- Recorded information -

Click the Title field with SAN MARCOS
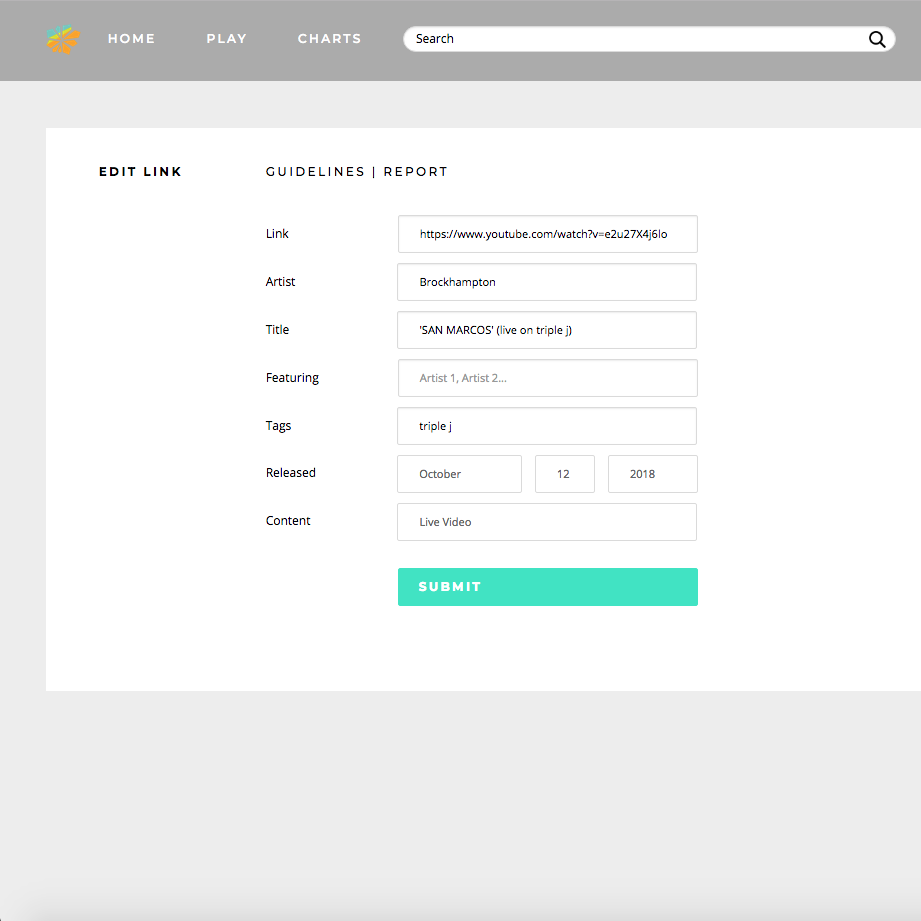The image size is (921, 921). [546, 330]
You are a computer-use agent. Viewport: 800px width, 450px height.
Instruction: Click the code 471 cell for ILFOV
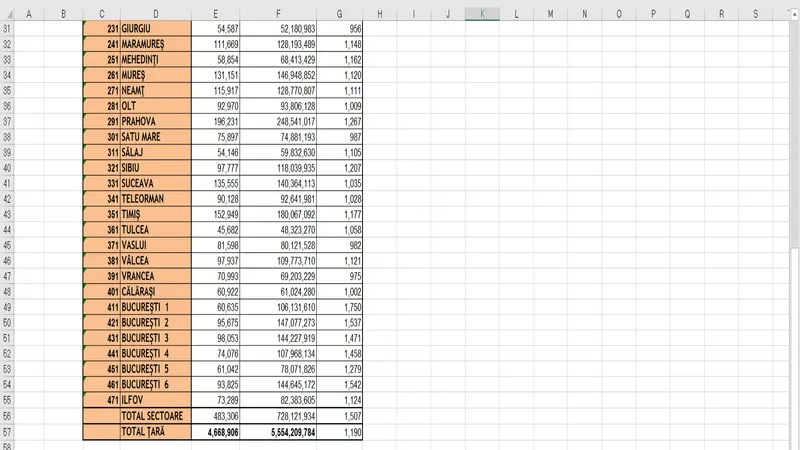[x=101, y=400]
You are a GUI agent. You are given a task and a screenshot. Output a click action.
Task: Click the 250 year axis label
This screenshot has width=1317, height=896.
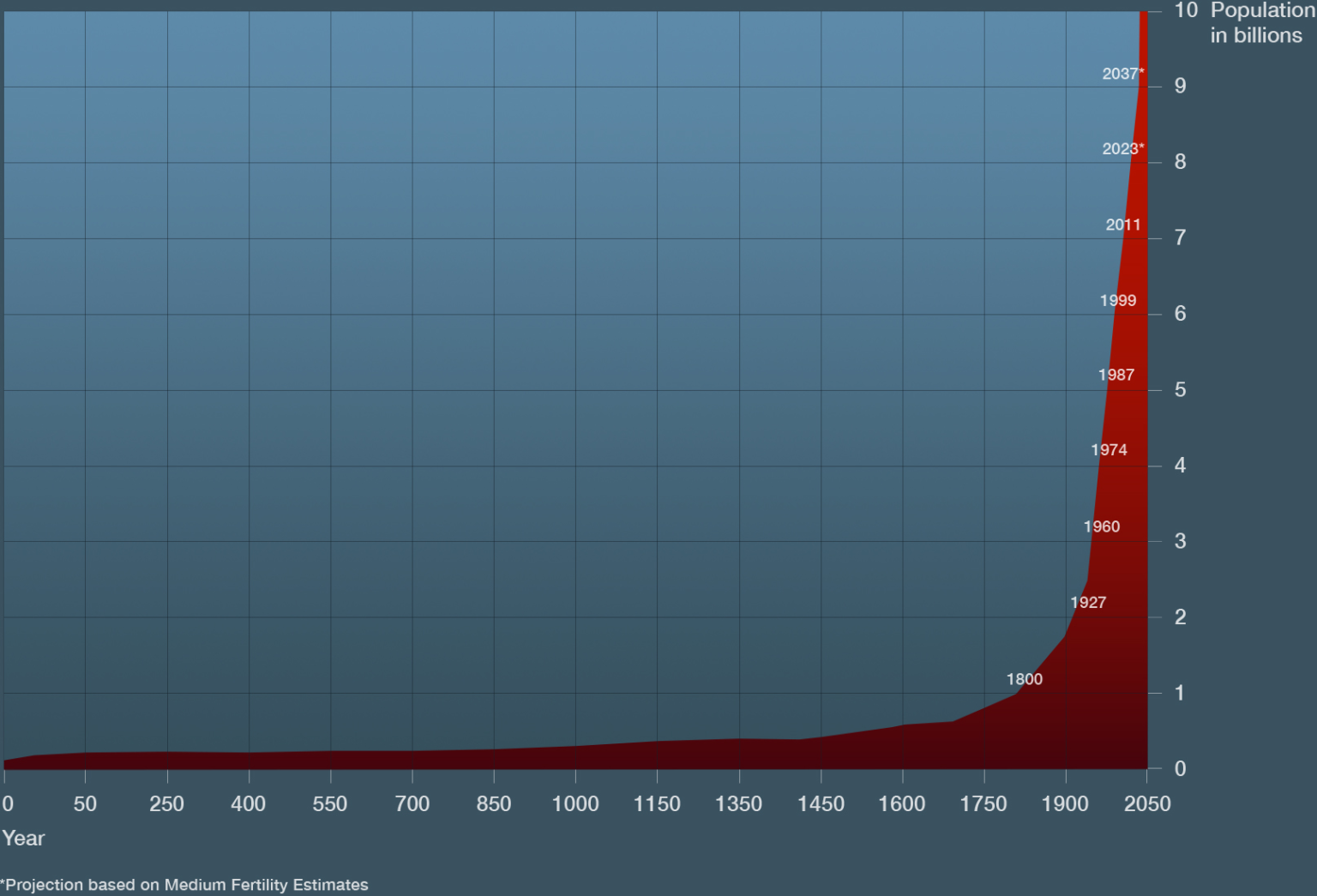coord(166,804)
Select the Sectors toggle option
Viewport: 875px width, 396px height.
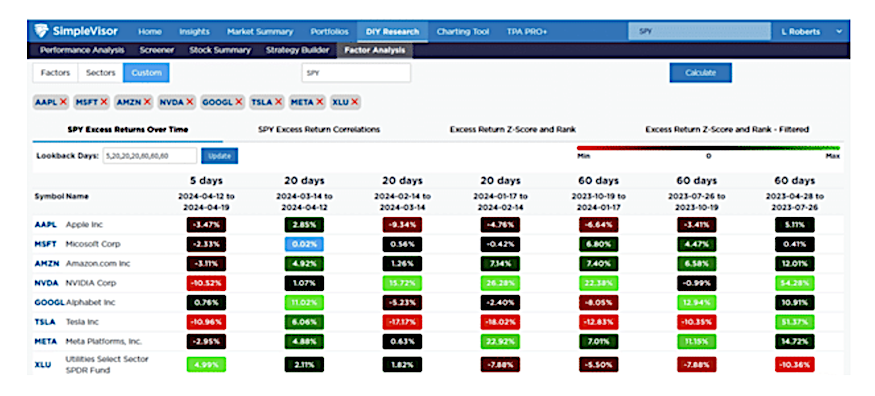pyautogui.click(x=100, y=73)
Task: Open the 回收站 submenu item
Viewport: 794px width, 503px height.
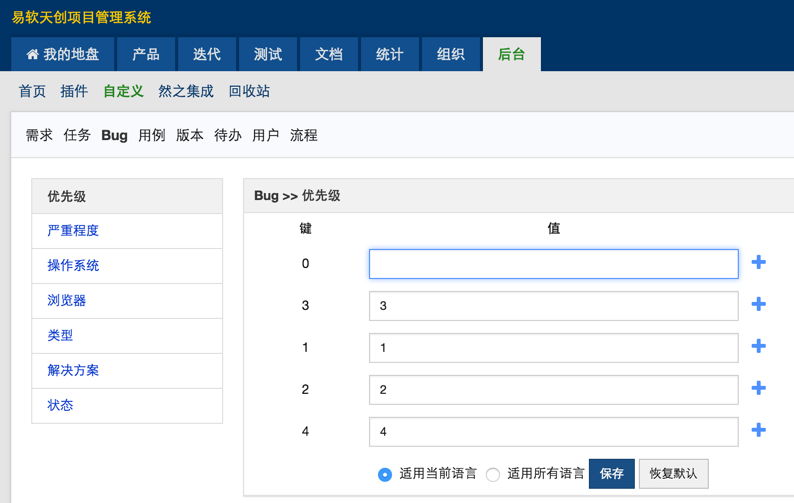Action: pyautogui.click(x=249, y=91)
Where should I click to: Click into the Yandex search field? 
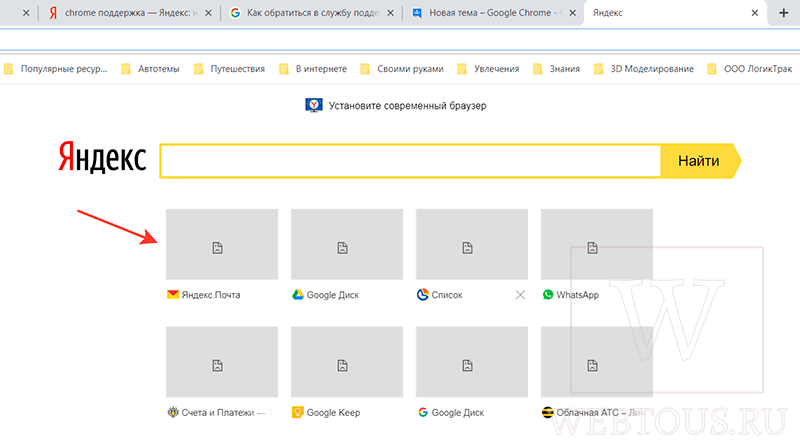pos(410,161)
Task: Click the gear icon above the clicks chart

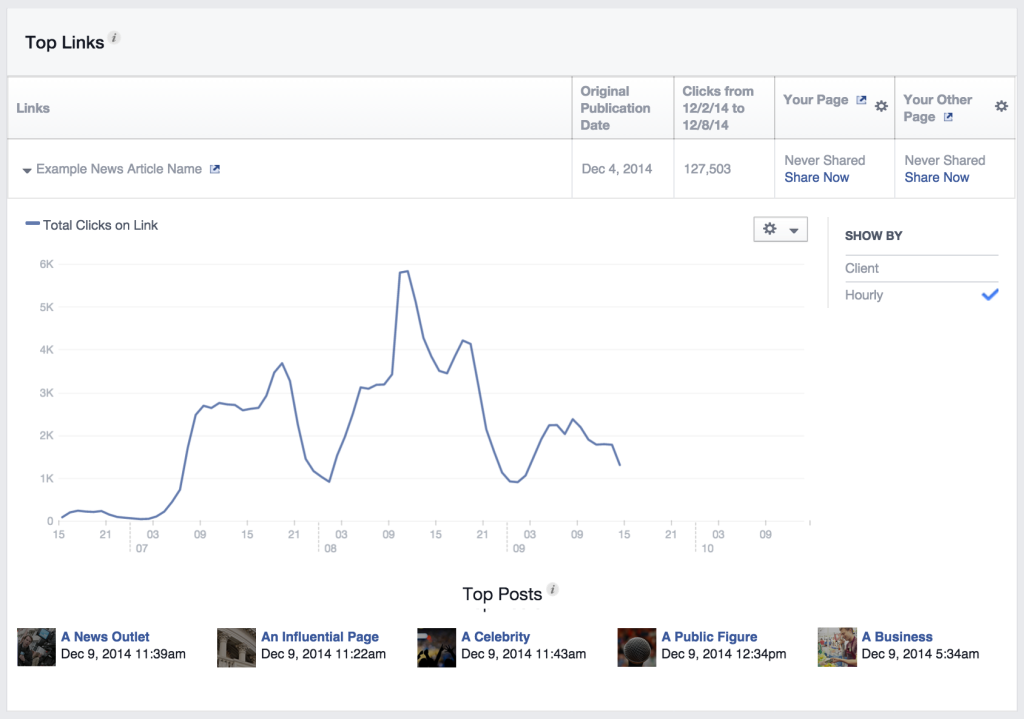Action: [770, 229]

- Exercise prompt -
Restate the material above word for word; pictures do not belong in the copy.

- Task result -
Click the Title field with SAN MARCOS
The image size is (921, 921). [546, 330]
You are a computer-use agent. Viewport: 800px width, 450px height.
Instruction: Click the code 471 cell for ILFOV
[x=101, y=400]
You are a GUI agent. You are given a task and a screenshot. Output a click action.
Task: Click the 250 year axis label
This screenshot has width=1317, height=896.
coord(166,804)
Select the Sectors toggle option
Viewport: 875px width, 396px height.
pyautogui.click(x=100, y=73)
Task: Open the 回收站 submenu item
Viewport: 794px width, 503px height.
Action: pyautogui.click(x=249, y=91)
Where should I click to: Click into the Yandex search field? 
pos(410,161)
Task: Click the gear icon above the clicks chart

Action: [770, 229]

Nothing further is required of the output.